In Situ Hydrogel-Forming Powders Containing Eutectic Mixture of Curcumin-Arginine as a Multi-Drug Delivery System for Wound Healing Applications

Faranak Ghaderi 1 ORCID logo, Saeed Fathyounes 2, Shahram Emami 3* ORCID logo

1 Department of Food and Pharmaceutical Control, School of Pharmacy, Urmia University of Medical Sciences, Urmia, Iran.
2 Student Research Committee, School of Pharmacy, Urmia University of Medical Sciences, Urmia, Iran.
3 Department of Pharmaceutics, School of Pharmacy, Urmia University of Medical Sciences, Urmia, Iran.
*Corresponding Author: Shahram Emami, Email: emami.sh@umsu.ac.ir

Abstract

Background: Curcumin (CUR) has antimicrobial, anti-inflammatory, and antioxidant bioactivities and is a promising molecule to treat chronic wounds. However, CUR shows limited oral bioavailability due to low aqueous solubility and dissolution, chemical instability, and rapid metabolism in the gastrointestinal tract and liver. Therefore, topical delivery seems to provide therapeutic concentrations of CUR in a controlled manner. Arginine (ARG) promotes the wound healing process. CUR and ARG form a eutectic mixture (EMCA) that can be used for simultaneous improvement of dissolution of CUR and combinational wound therapy. Here, we have formulated in situ hydrogel-forming powders of EMCA using hydrophilic carriers.

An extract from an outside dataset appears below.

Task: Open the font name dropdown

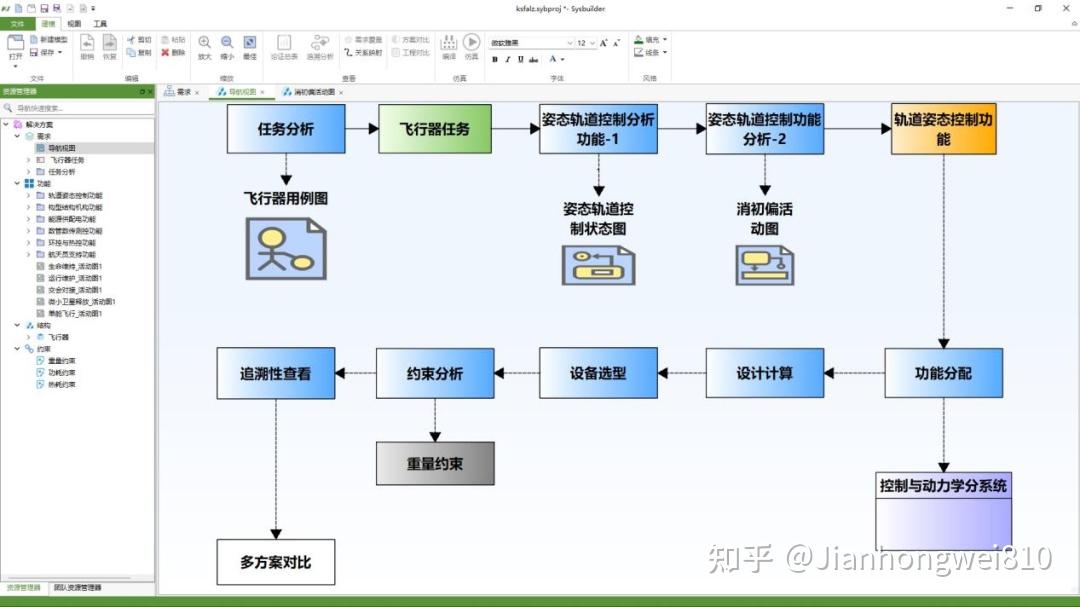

Methods: EMCA was prepared by liquid-assisted grinding and analyzed by powder X-ray diffraction (PXRD) and Fourier transform infrared (FT-IR) methods. The formulations were prepared by mixing EMCA with sodium carboxy methyl cellulose, sodium alginate, and polyethylene glycol. Optical microscopy, flow property, dissolution rate, water uptake, hydrogel forming ability, release profile, and antioxidant activity of the formulated powders were measured and compared with raw CUR.

Results: The solid-state analyses revealed the formation of EMCA. Photographs showed that EMCA exhibited a lower particle size than raw CUR and ARG. The formulation content significantly affected fluid uptake, hydrogel-forming ability, and dissolution rate. The optimized formulation (FEP5) showed a considerable enhancement in the dissolution rate of CUR and could control the release. FEP5 also demonstrated promising characteristics including high fluid uptake and suitable hydrogel-forming ability. FEP5 enhanced the antioxidant activity of CUR from 9% to 50%. Additionally, FEP5 exhibited improved flow properties compared to raw CUR, which is crucial for practical applications in wound therapy.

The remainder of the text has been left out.